— Problems to solve —
A. From the passage on language and peoples, transcribe everything from "The savage who" up to and including "for no one....".
B. Which peoples does the passage on language and peoples mention by name?
C. Write the next part of the passage on language and peoples, starting after its final sentence.

----- Excerpted passage -----

Has a people anything dearer than the speech of its fathers? In its speech resides its
whole thought-domain, its tradition, history, religion, and basis of life, all its heart
and soul. To deprive a people of its speech is to deprive it of its one eternal good....
As God tolerates all the different languages in the world, so also should a ruler not only
tolerate but honor the various languages of his peoples.... The best culture of a people
cannot be expressed through a foreign language; it thrives on the soil of a nation most
beautifully, and, I may say, it thrives only by means of the nation's inherited and
inheritable dialect. With language is created the heart of a people; and is it not a high
concern, amongst so many peoples---Hungarians, Slavs, Rumanians, etc.---to plant seeds of
well-being for the far future and in the way that is dearest and most appropriate to them?
. . .
The savage who loves himself, his wife, and his child with quiet joy and glows with
limited activity for his tribe as for his own life is, it seems to me, a more genuine
being than that cultured shade who is enchanted by the shadow of his whole species.... In
his poor hut, the former finds room for every stranger, receives him as a brother with
impartial good humor and never asks whence he came. The inundated heart of the idle
cosmopolitan is a home for no one....

----- Data lines -----

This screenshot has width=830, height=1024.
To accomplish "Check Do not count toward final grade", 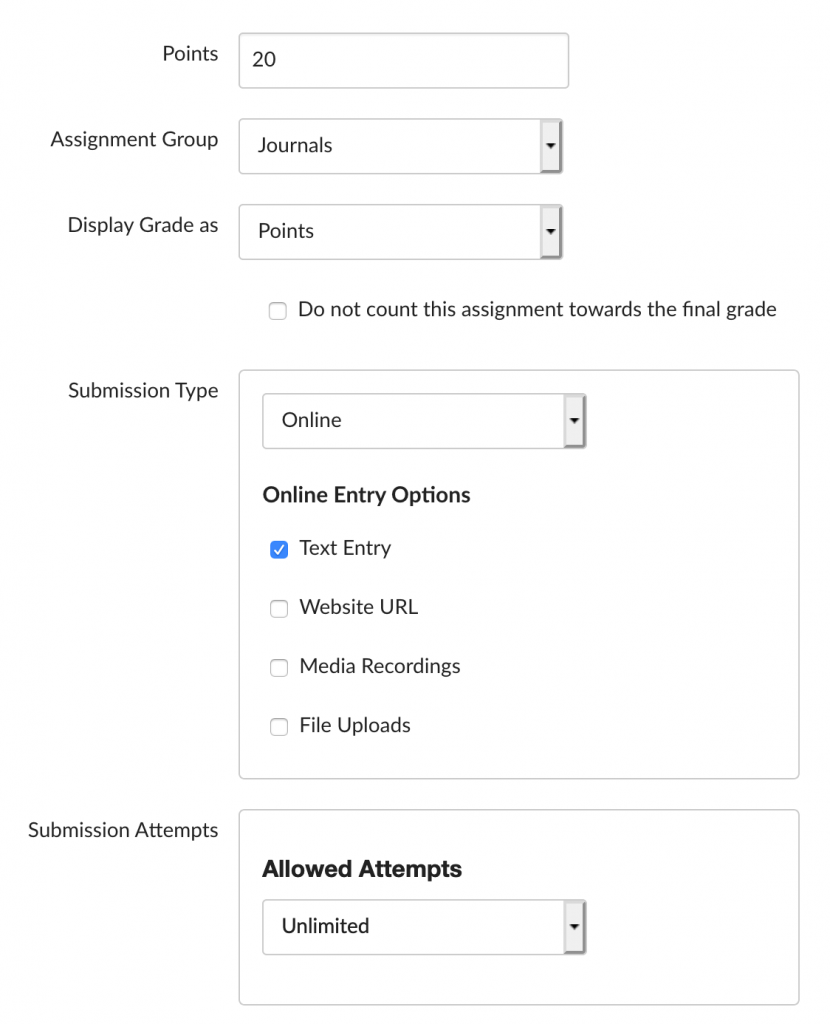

-----
----- Data lines -----

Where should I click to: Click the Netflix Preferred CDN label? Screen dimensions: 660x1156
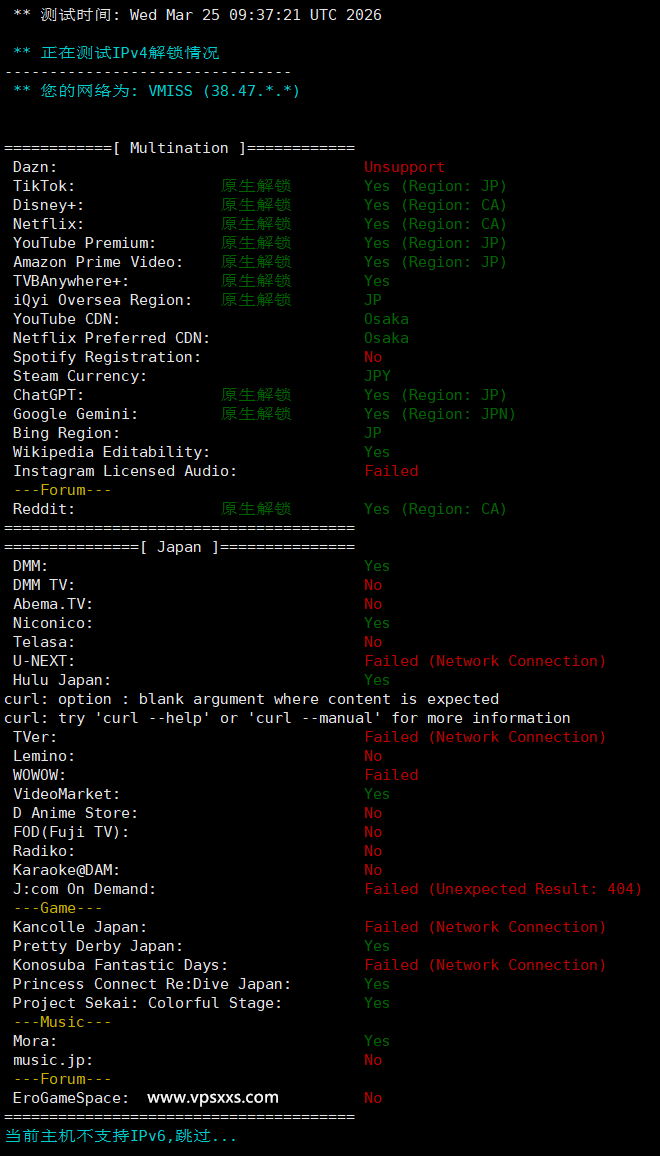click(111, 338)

-----

— Answers to each task —
A.
The savage who loves himself, his wife, and his child with quiet joy and glows with
limited activity for his tribe as for his own life is, it seems to me, a more genuine
being than that cultured shade who is enchanted by the shadow of his whole species.... In
his poor hut, the former finds room for every stranger, receives him as a brother with
impartial good humor and never asks whence he came. The inundated heart of the idle
cosmopolitan is a home for no one....

B. Hungarians, Slavs, Rumanians

C.
No greater injury can be inflicted on a nation than to be robbed of her national
character, the peculiarity of her spirit and her language. Reflect on this and you will
perceive our irreparable loss. Look about you in Germany for the character of the nation,
for their own particular cast of thought, for their own peculiar vein of speech; where are
they? Read Tacitus; there you will find their character: "The tribes of Germany, who
never degrade themselves by mingling with others, form a peculiar, unadulterated, original
nation, which is its own archetype. Even their physical development is universally
uniform, despite the large numbers of the people," and so forth. Now look about you
and say: "The tribes of Germany have been degraded by mingling with others; they have
sacrificed their natural disposition in protracted intellectual servitude; and, since they
have, in contrast to others, imitated a tyrannical prototype for a long time, they are,
among all the nations of Europe, the least true to themselves.''. . .
If Germany were only guided by the forces of the age, by the leading strings of her own
culture, our intellectual disposition would doubtless be poor and restricted; but it would
be true to our own soil, fashioned upon its own model, and not so misshapen and cast
down....
Source:
Scanned by Jerome S. Arkenberg, Cal. State Fullerton.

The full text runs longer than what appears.